[237-1] «Comme dans mes membres—chaude ardeur—me brûle et ard!—Fureur et amour—sauvage et puissant—me boule l'âme!» Telle est la version littérale (littéraire aussi, paraît-il) de MM. Edouard Dujardin et Chamberlain. La commenter serait trop cruel! Si Wagner avait voulu dire «chaude ardeur» (ailleurs: «humide mouille») il ne serait point le poète qu'il est, mais le plus librettiste des librettistes, le plus scribiste des scribistes. Voilà où mène l'abus d'une littéralité qui repousse jusqu'au sens figuré des mots. Vrai! jamais les ennemis de Wagner n'eussent porté, à sa gloire d'impeccable et d'immense poète, un plus funeste coup qu'une pareille traduction, étendue à toute la Tétralogie.

[238-1] «L'éveilleuse», c'est, ou la lumière, ou bien le soleil (qui, dans la langue allemande, est du genre féminin).

[238-2] Littéralement: «son œil.»

[238-3] «Or-du-Rhein», selon M. Dujardin. Je n'insiste point.

[238-4] Il y a ici, dans le texte, deux vers, dont j'ai transposé la valeur ci-dessous, par l'addition des mots «doré» et «sacré»: «Le flot doré scintille, le fleuve sacré flamboie.» Les deux vers dont je parle sont ainsi rendus par M. Edouard Dujardin: «L'ardent brillement—Brille hors toi sacré en l'onde!»

[238-A] C'est ici que surgit la Fanfare de l'Or du-Rhin, forme éclatante du Thème originel. (Partition, pages 30 et suivantes.)

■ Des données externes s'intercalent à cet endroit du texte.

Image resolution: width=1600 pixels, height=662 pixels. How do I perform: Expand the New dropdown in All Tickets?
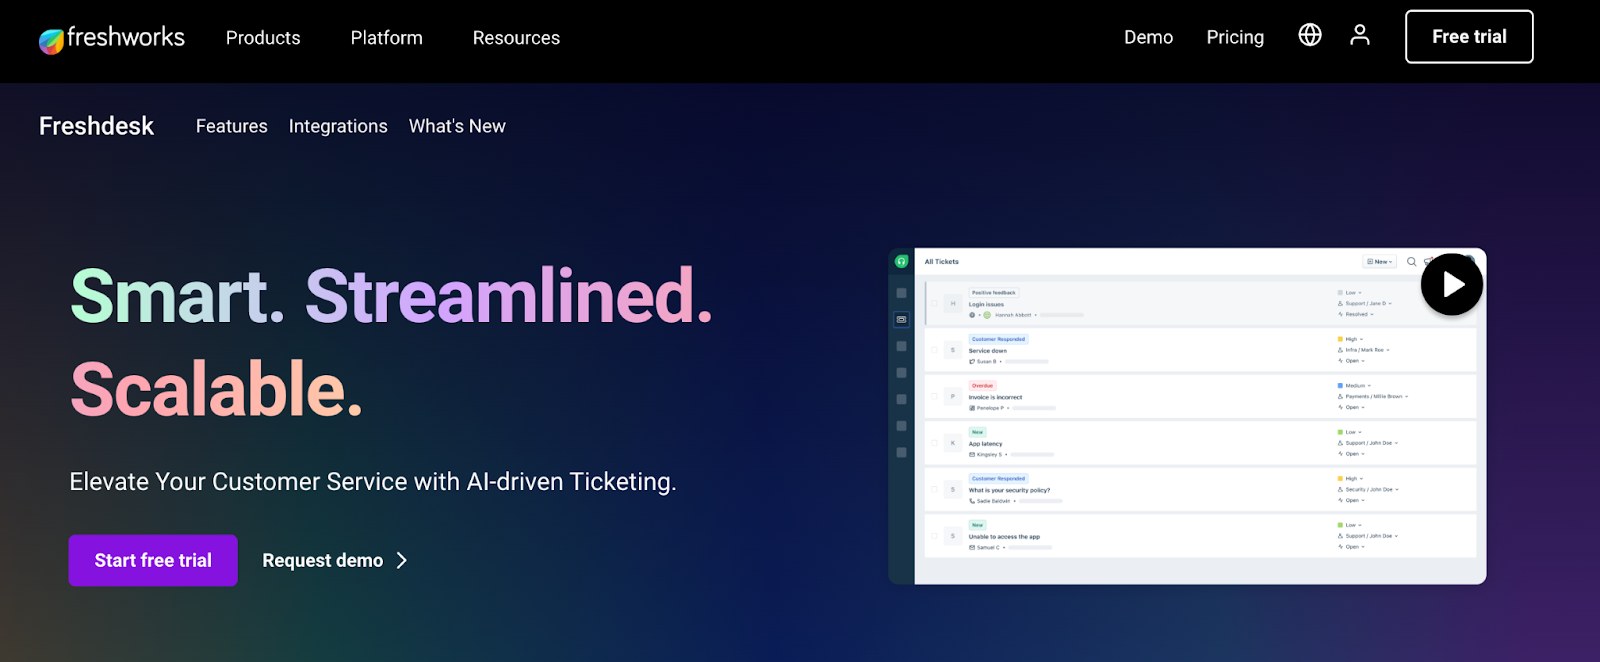(1379, 262)
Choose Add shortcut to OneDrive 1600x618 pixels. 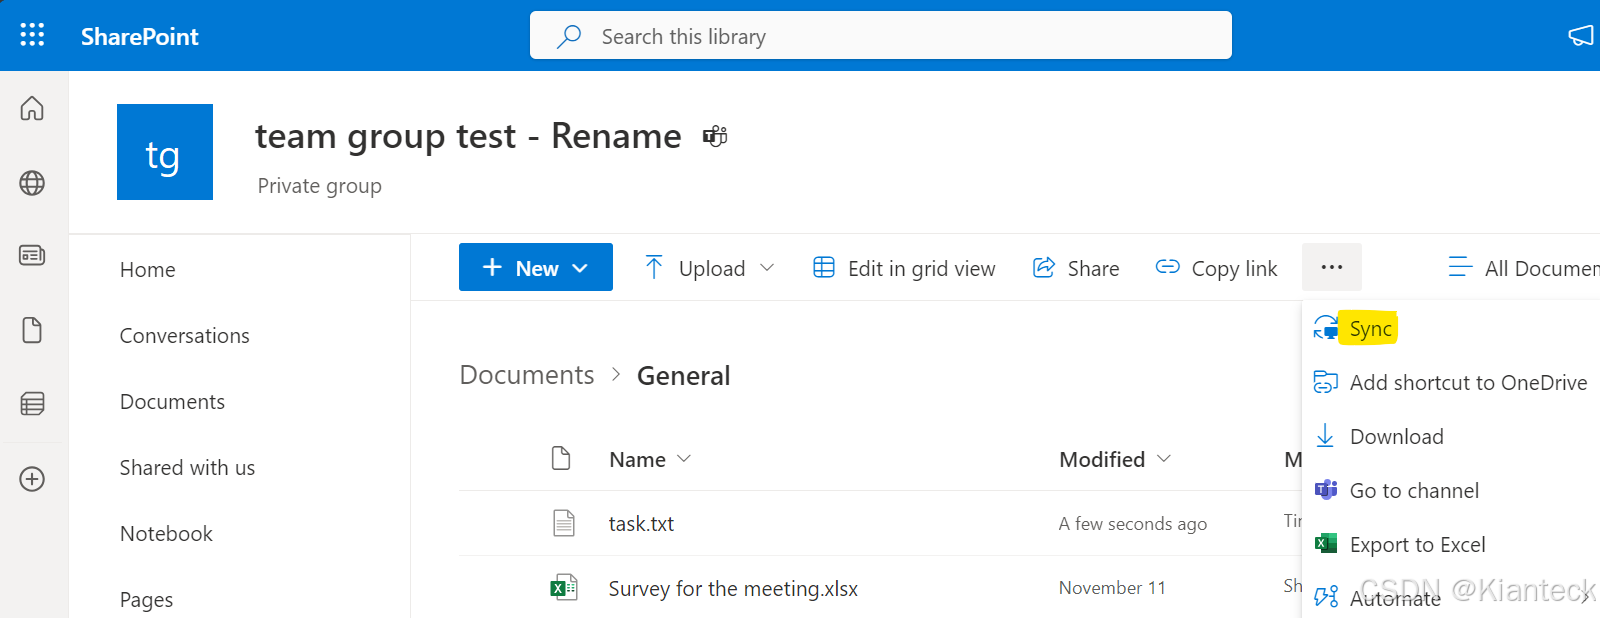coord(1467,383)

—«Une frémissante montée de harpe traverse le tourbillonnement des instruments à cordes. Lancée par la voix dominatrice de la trompette, la fanfare de l'Or-du-Rhin éclate, cingle l'orchestre de ses notes triomphales, et, sur le Sol aigu qui la termine, sur cette note éblouissante qui sonne et glorieusement se prolonge, comme un cri d'universelle royauté, les trois ondines entonnent leur hymne d'allégresse...» (Alfred Ernst, ibid., p. 205.)

[239-1] Littéralement: «[ô] vous, lisses»; ou: «[ô] vous, glissantes.»

[239-2] «La joyeuse étoile en le gouffre aqueux, qui, saint, transclaire les vagues» (Traduction Edouard Dujardin).

[239-3] «Sauve maintenant ta tête des rets de Hel et livre-moi la flamme des eaux, l'or brillant.» (Sigurdakvidha Fáfnisbana önnur)—Voir l'étude de Edmond Barthélemy (p.193-194).